@Loktofeit he's talking about the Scene editor, which is actually perhaps the biggest advantage over AGK2 aside from the performance boost. Yes it is limited in some ways for sure, however with minimal effort you can set up UIs, menus, credit screens and so on.
With slightly more work you can use .scenes as your game's literal levels. For a 2D game this works basically instantly, especially when you use the 2D physics engine.
For a 3D game you have to translate the info that you put into the 2D scene into 3D levels, however when you don't use this approach you would be writing a level editor for your game in AGK2 anyway. Or worse, manually place your 3D level assets, which you really just shouldn't want to be doing.
With things like snap to grid, resize to grid and such, placing 2D sprites that through your own code will be turned into loading a new level in a specific way becomes child's play. It would allow for pretty easy user created levels too. So in terms of potential, there's plenty to like about AppGameKit Studio.

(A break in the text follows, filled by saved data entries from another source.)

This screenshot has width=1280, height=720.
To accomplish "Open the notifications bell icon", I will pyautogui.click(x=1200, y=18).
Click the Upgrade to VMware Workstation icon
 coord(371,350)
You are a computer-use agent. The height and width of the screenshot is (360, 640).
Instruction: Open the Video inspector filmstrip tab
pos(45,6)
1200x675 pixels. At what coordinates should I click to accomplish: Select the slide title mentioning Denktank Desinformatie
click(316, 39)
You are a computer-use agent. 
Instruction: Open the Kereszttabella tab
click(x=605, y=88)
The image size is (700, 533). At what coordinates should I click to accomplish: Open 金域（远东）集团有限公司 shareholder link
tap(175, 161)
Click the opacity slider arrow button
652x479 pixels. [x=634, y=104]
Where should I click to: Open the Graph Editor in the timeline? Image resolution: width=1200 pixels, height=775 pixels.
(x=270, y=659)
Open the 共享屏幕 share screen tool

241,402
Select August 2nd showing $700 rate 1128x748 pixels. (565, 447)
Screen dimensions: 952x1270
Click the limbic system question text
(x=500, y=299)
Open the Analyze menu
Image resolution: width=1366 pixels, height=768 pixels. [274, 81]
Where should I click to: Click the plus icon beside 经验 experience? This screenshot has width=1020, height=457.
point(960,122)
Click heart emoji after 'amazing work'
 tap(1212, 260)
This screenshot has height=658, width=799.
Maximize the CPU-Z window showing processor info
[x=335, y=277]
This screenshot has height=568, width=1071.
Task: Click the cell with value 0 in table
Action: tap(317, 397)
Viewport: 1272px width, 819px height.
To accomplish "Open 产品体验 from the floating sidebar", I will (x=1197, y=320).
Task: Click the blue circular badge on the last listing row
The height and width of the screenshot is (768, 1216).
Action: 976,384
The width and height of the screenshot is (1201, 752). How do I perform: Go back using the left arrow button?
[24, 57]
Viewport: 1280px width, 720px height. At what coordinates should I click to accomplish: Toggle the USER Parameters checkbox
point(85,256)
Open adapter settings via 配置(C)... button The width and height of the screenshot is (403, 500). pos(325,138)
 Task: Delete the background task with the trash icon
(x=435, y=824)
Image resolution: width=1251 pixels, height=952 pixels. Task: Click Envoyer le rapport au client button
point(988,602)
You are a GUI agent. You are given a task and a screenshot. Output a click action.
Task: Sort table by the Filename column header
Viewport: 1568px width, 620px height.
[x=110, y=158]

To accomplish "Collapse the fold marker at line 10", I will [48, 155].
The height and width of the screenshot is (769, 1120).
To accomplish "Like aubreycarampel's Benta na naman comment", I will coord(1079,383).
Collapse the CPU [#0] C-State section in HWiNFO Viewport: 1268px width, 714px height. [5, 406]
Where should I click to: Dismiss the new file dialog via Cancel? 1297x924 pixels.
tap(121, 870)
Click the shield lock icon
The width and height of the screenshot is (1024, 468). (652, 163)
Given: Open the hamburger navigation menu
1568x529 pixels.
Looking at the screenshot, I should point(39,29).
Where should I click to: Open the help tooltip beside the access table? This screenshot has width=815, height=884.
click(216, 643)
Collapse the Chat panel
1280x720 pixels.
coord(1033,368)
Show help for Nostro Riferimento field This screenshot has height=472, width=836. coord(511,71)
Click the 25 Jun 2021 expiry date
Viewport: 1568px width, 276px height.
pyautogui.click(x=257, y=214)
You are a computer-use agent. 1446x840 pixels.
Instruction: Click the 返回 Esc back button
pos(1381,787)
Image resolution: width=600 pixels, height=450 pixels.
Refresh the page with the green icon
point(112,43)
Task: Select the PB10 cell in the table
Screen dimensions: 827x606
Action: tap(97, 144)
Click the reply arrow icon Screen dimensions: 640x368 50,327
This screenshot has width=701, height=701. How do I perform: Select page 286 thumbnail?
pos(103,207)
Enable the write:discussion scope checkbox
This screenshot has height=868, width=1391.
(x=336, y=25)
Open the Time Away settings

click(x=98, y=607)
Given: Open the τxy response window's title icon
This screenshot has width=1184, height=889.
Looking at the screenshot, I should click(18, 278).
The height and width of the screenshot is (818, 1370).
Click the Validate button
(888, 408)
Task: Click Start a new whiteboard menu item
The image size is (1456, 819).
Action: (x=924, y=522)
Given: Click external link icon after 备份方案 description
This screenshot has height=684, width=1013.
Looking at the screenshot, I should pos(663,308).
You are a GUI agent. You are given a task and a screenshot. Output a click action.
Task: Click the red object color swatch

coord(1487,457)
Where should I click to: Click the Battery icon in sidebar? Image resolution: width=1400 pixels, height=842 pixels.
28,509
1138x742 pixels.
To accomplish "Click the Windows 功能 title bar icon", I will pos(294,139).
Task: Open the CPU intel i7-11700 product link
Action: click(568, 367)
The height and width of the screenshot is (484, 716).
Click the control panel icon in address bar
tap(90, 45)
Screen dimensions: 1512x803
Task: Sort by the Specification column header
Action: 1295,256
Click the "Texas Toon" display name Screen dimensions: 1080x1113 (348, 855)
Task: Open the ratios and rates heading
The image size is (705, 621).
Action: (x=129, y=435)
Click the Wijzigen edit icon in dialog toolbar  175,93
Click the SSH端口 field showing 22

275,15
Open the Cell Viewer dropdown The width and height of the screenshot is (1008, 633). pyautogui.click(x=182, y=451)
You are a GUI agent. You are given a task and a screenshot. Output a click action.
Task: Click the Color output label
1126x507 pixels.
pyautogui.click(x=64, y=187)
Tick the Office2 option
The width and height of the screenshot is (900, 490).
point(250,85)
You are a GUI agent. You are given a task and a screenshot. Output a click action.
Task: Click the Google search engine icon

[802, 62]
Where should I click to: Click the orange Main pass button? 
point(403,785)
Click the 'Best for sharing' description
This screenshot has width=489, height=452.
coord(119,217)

Things I currently dislike is:
- how refreshing the Media Files doesn't always work, nor updates any images currently active in a .scene that's opened.
- sometimes AppGameKit Studio crashes upon exporting a game project to Android
- some AppGameKit Studio interface icons, like Compile, Run, Broadcast, Debug are just way too tiny and apparently it is possible to miss click above the icon.
- Scroll bars (in coding screens) are often tiny in width, making it hard to just quickly drag them up / down with the mouse. I'm on a very high resolution laptop, so this is often a bit of a pain.
Also;
- missing examples in any of the help
Yeah, and I think I prefer the Help to just open a new internet browser window altogether. It takes up too much space within the same view I'm making my games in, is less versatile in doing searches or browsing too.